**EXERCISE PROMPT:** Reproduce, with no edits, the line that contains "The width and height of the screenshot is (930, 1827)." and all the lines that follow it, ending with the last line of the records.

**RECORDS SHOWN:**
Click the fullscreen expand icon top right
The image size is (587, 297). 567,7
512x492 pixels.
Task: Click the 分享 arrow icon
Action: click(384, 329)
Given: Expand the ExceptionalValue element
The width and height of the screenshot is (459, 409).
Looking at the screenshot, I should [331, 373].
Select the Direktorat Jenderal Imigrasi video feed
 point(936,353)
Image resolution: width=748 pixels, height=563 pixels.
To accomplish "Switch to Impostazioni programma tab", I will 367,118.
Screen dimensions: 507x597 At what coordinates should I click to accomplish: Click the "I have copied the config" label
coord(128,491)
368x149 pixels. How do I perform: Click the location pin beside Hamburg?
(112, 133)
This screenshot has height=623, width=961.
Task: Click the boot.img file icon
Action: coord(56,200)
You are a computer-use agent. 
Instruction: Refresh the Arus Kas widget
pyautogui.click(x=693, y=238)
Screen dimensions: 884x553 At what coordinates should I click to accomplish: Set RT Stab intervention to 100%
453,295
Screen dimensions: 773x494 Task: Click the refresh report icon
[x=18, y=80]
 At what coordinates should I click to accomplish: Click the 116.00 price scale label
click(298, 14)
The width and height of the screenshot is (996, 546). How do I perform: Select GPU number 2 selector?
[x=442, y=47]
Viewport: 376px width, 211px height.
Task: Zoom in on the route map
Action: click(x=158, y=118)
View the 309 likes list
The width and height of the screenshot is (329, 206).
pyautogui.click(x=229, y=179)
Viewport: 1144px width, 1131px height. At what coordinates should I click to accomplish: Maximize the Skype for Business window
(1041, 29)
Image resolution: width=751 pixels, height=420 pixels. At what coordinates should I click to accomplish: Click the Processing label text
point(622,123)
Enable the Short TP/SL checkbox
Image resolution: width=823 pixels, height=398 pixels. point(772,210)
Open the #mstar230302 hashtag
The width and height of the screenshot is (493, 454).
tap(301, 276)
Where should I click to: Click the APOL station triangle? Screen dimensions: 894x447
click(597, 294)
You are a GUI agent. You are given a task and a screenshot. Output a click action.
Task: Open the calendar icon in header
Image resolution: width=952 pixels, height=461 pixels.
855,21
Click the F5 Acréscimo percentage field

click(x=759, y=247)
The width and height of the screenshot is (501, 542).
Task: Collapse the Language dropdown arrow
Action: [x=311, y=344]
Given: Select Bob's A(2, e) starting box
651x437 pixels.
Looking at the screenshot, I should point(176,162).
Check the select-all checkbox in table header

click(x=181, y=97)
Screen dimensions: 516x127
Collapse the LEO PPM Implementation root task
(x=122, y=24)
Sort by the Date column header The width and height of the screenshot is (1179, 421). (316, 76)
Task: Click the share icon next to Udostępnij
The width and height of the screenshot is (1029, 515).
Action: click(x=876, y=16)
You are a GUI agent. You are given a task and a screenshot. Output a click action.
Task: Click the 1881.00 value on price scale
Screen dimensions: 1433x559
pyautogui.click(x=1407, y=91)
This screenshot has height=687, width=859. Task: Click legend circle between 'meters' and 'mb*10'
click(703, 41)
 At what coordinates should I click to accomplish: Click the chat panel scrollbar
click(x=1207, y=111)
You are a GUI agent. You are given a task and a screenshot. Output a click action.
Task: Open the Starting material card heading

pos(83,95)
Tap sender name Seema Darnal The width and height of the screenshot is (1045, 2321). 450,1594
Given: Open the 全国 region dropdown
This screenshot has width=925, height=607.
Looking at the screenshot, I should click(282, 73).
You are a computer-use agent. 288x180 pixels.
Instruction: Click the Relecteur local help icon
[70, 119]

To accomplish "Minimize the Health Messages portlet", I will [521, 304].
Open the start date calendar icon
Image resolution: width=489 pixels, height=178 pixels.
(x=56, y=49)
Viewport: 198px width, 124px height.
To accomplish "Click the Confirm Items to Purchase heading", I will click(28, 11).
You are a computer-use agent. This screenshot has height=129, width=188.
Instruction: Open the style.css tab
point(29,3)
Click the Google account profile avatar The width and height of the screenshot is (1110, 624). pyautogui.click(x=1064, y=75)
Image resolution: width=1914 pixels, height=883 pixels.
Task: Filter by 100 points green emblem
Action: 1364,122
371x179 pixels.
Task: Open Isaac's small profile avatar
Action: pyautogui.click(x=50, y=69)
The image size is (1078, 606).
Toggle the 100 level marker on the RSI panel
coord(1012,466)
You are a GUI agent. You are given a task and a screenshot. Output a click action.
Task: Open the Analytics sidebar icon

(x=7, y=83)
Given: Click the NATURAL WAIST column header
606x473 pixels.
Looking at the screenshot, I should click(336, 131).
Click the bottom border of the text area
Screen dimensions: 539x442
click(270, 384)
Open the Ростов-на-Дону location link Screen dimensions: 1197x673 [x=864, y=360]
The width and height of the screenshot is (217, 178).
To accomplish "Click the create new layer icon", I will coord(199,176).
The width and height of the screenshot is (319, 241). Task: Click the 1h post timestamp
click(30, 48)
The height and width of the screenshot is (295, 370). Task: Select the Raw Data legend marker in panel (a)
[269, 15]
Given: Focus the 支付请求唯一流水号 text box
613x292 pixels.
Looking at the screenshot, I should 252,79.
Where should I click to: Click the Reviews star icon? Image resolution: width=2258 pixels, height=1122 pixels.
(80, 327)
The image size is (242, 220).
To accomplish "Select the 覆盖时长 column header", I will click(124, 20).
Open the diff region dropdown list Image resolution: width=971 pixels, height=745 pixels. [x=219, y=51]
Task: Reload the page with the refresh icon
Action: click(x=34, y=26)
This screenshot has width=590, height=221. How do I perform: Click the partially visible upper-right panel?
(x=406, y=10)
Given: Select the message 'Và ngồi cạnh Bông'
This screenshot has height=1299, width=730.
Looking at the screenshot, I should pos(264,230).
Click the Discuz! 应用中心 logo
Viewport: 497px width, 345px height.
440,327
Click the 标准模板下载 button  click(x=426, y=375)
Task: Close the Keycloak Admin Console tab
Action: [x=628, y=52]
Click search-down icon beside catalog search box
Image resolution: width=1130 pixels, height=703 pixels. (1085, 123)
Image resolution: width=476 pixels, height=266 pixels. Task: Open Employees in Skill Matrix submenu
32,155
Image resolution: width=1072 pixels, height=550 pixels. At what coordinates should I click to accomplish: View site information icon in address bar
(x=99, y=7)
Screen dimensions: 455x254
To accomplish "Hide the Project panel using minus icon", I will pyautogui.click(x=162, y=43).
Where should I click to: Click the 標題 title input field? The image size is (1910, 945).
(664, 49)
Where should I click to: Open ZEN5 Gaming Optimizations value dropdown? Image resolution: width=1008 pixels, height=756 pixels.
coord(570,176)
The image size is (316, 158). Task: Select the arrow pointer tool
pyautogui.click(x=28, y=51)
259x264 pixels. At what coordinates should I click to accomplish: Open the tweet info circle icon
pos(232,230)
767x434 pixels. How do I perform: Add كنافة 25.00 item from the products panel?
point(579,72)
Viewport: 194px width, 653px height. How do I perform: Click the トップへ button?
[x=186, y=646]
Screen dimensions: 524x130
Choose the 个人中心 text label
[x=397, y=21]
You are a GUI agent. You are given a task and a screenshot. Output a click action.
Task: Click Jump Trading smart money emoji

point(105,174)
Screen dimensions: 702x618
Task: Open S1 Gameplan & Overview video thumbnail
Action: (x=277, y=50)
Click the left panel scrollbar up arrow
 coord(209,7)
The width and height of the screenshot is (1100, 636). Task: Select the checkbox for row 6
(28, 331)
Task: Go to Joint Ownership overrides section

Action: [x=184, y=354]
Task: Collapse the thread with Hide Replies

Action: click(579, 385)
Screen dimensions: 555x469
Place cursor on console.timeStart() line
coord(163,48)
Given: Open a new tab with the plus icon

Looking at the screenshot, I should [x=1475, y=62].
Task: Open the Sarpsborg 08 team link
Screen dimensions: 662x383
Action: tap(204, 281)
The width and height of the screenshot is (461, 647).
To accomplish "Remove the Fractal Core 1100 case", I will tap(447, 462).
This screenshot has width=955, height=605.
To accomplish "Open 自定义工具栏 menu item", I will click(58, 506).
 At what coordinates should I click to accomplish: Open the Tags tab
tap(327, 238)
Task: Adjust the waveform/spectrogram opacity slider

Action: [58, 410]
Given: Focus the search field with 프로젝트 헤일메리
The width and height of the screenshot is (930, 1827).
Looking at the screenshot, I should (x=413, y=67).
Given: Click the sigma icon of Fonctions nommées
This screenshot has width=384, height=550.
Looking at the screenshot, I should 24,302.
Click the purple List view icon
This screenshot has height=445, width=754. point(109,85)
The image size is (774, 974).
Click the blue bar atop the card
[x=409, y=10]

**SOLVED PROBLEM:**
The width and height of the screenshot is (930, 1827).
Looking at the screenshot, I should (x=413, y=67).
Given: Click the sigma icon of Fonctions nommées
This screenshot has width=384, height=550.
Looking at the screenshot, I should 24,302.
Click the purple List view icon
This screenshot has height=445, width=754. point(109,85)
The image size is (774, 974).
Click the blue bar atop the card
[x=409, y=10]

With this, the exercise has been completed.